The other driver of mobile growth was reduction in calling costs, cheap handsets and flexibility in payment (pay as you go). Voice became commoditised and price became the sole purchasing factor. Today the cost of data and the availability of service (coverage) are the key determinants for adoption.
The hunger for solutions to everyday challenges led to the innovation of M-Pesa. The lack of formal banking options drove the development of a simple and effective payments system (on first generation mobile devices) that now enables the vast majority of financial transactions in Kenya.
In the first decade of the mobile phone revolution the data requirements of the telco infrastructure were relatively low but as the GSM system evolved from 2G into 3G and more recently to 4G so the bandwidth of the telco infrastructure has come under pressure.
Much investment has gone into the fibre optic cables underpinning the telco networks (both submarine and terrestrial) which has allowed the delivery of bandwidth hungry content such as video. The advent of cheaper smartphones has also driven a virtuous cycle of demand by consumers seeking a greater variety of content both for entertainment as well as work purposes.
Africa now stands on the brink of a new era. This will be driven by the proliferation of broadband connectivity and internet access. There are many benefits that will accrue as Africa starts to capitalise on better and cheaper connectivity. These include: improved education and health outcomes, more efficient government, better farming methods and access to affordable and relevant financial services.

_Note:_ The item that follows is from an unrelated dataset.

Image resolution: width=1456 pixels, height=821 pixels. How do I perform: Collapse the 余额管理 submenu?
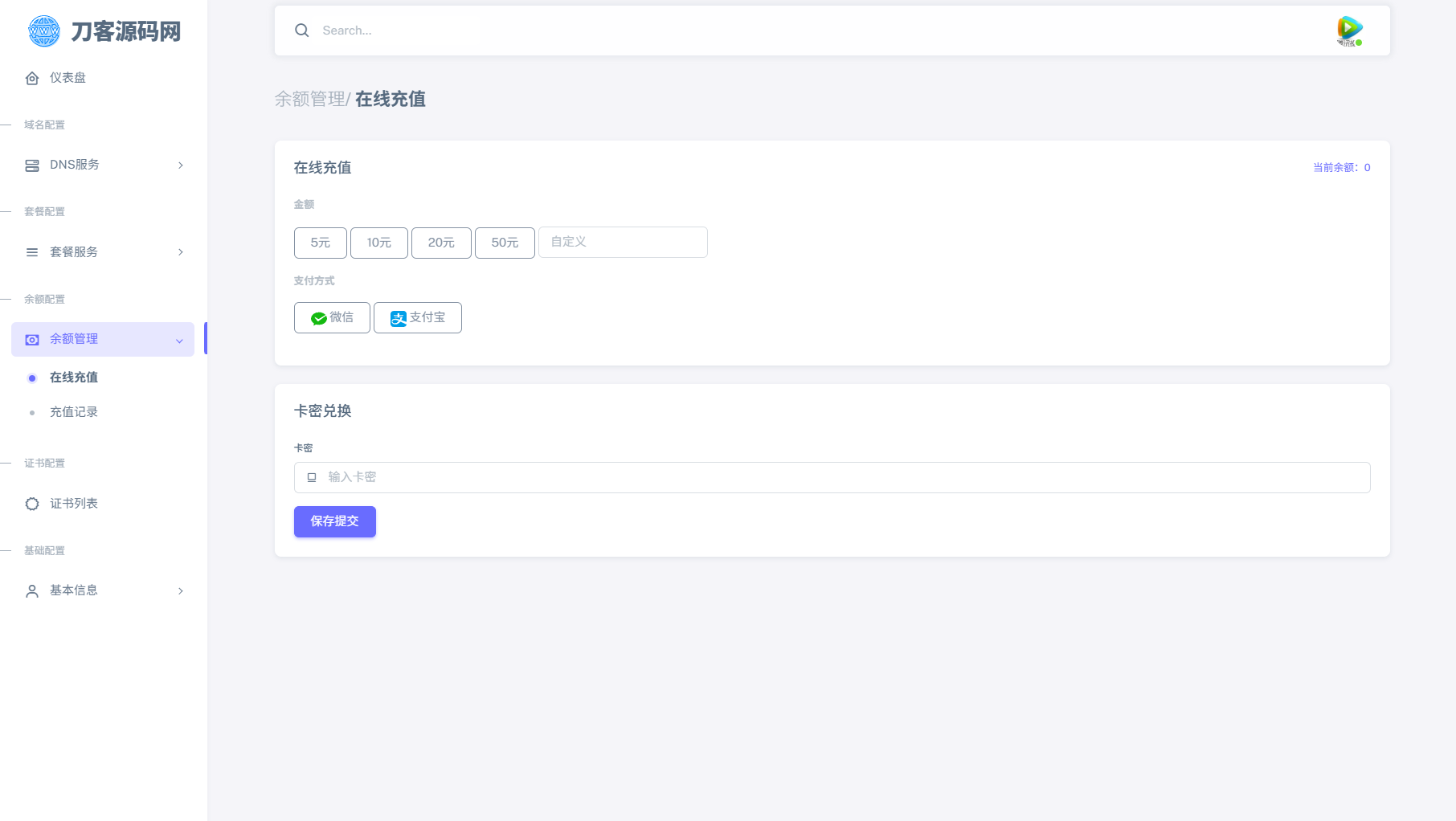(178, 340)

Will this be a shortcut to prosperity? Will Africa be able to leapfrog industrialisation – which is considered to be a necessary pre-condition to ‘development’? Can Africa become a service economy without industrial development (so called smoke-stack industries.) ?
The short answer is no. The digital infrastructure (and associated services) already in place, and still being developed, is not sufficient to transform the continent. There is a requirement for fixed direct investment (FDI) in fundamental economic building blocks like: power infrastructure (especially renewable), roads, railways, bridges, harbours, airports, factories, schools, hospitals and houses. The African Development bank says Africa needs over $90bn invested annually in FDI to meet its infrastructure demands.

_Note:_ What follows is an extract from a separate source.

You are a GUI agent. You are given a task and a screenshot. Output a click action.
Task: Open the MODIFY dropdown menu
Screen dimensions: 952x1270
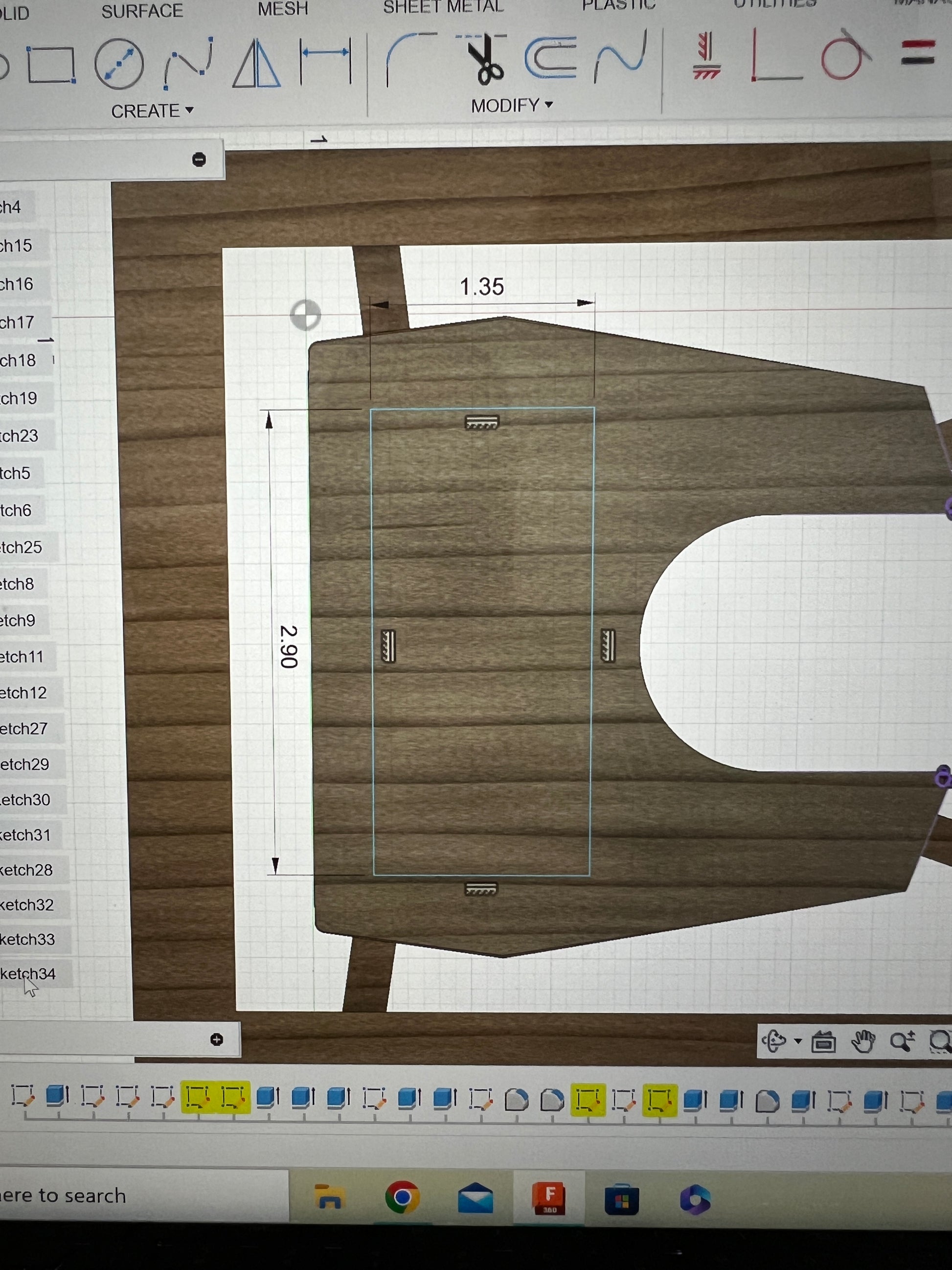(511, 106)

Perhaps Africa’s industrialisation will be more digital than smokestack with 3-D printing, high tech manufacturing, digital agriculture, renewable energy, drones etc leading the way. An important pre-condition to any of this is the urgent need for improved educational outcomes so that the burgeoning work force (Africa’s demographic dividend) is equipped with the requisite skills.
Regulation will play a role in ensuring that there is reduced market dominance by big players (such as MTN in Nigeria and Ghana) and that fair competition leads to the optimum economic outcome for each country. For example, Regulators should ensure that Telco’s and ISPs are required to deliver connectivity to underserved rural communities where half of Africa’s population resides. Affordable broadband access in remote areas will drive economic activity, improve agricultural practises , support supply chains and ensure timeous payments and of course help deliver relevant education, e-health and e-Government. Making access free through an advertising model may well be key to widespread adoption.

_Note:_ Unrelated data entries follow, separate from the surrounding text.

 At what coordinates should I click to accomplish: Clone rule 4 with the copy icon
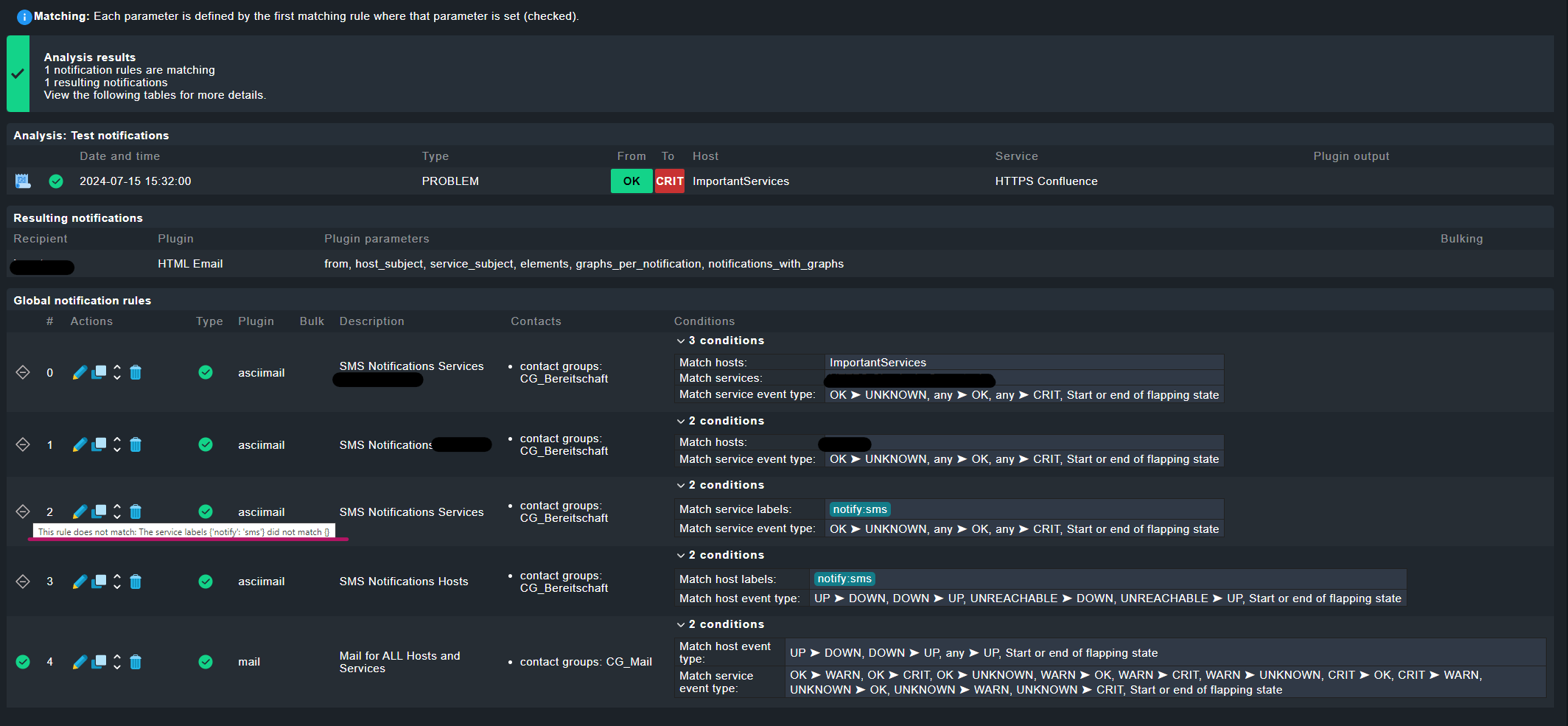pos(99,662)
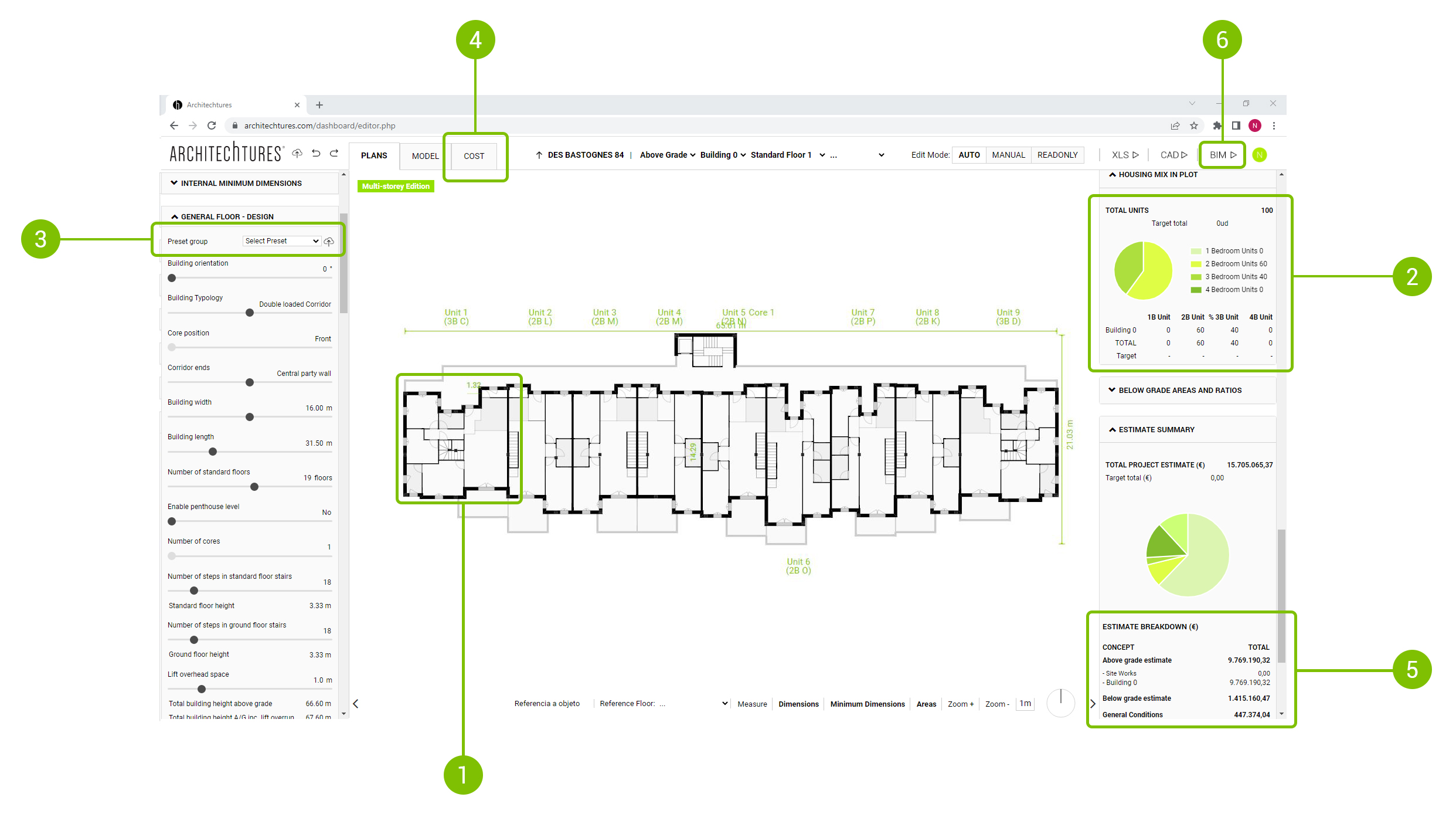Click the undo arrow icon
The image size is (1456, 814).
click(316, 154)
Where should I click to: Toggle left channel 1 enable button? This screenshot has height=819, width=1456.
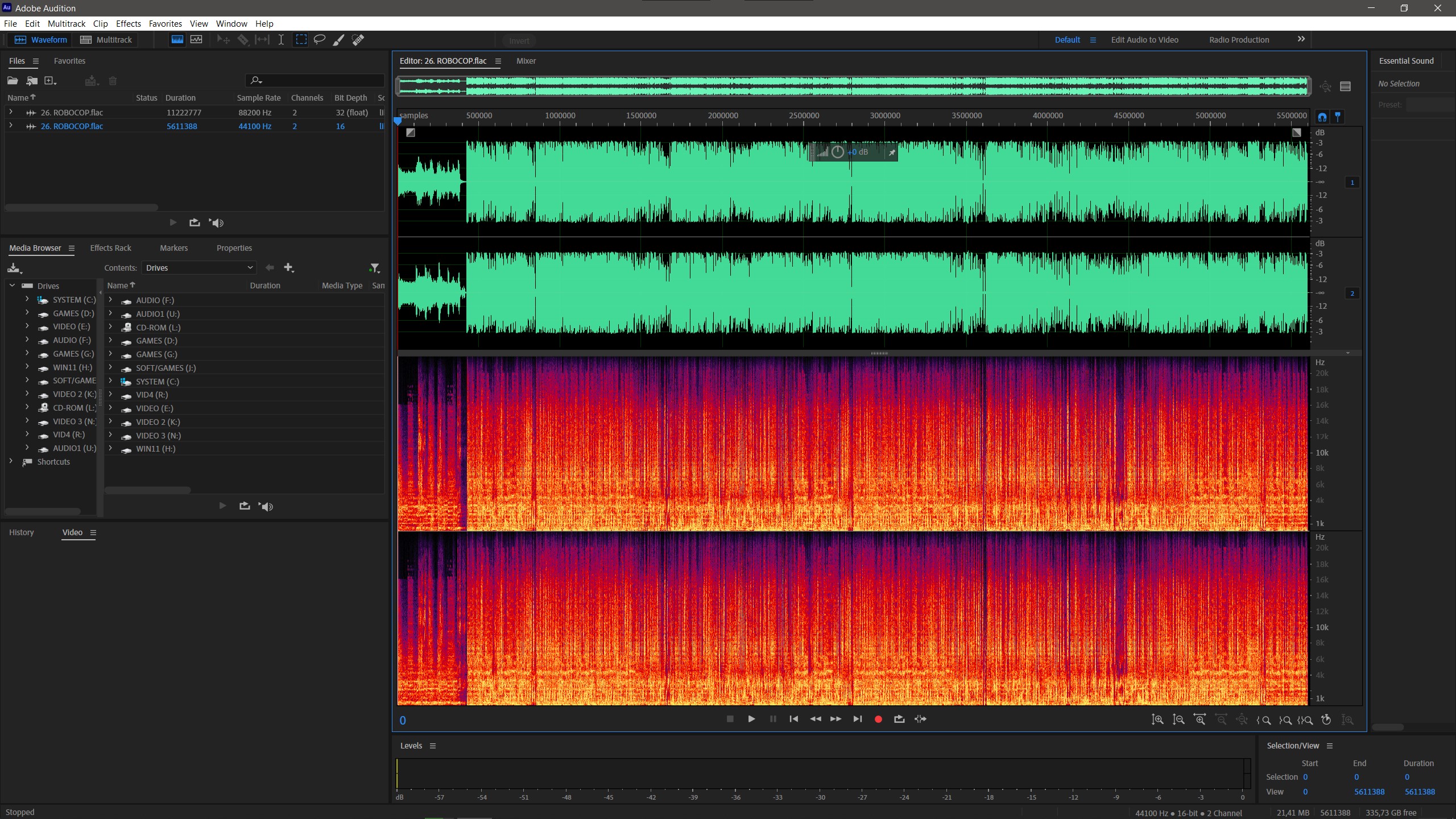1352,183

Africans are increasingly consuming local content – be it movies, music or books. This will drive the local media industry (recording and publishing) obviating the need for African artists to fly to LA, London or Paris to record. Demand for local language content is ensuring that Google expands its language base to include more African languages, and there is also a realisation of the importance of mother tongue instruction in the formative years of education.
Corporations, SOE’s and Government departments in Africa have had their outsourcing plans accelerated by Covid which will see more and more IT departments move their servers into data centres and work-loads migrate to the Cloud.
The Hyperscalers have started to consider Africa seriously. Twitter has announced the establishment of an African headquarters (in Accra), which is where Google is also establishing an Artificial Intelligence lab. AWS is building a regional node in Cape Town and Facebook is driving the 2Africa consortium to land its cable in West Africa to serve its rapidly growing African business. Microsoft Azure is already well established across the continent.
The African data centre market is starting to expand. This critical infrastructure is essential to Africa delivering on the promise of the post mobile digital wave. Demand will outstrip supply for the foreseeable future as the creation and consumption of ‘data’ grows exponentially. Africa can and must ‘industrialise’ to deliver on the promise of such a well-endowed continent with a large and diverse workforce. The digital economy will lead the way.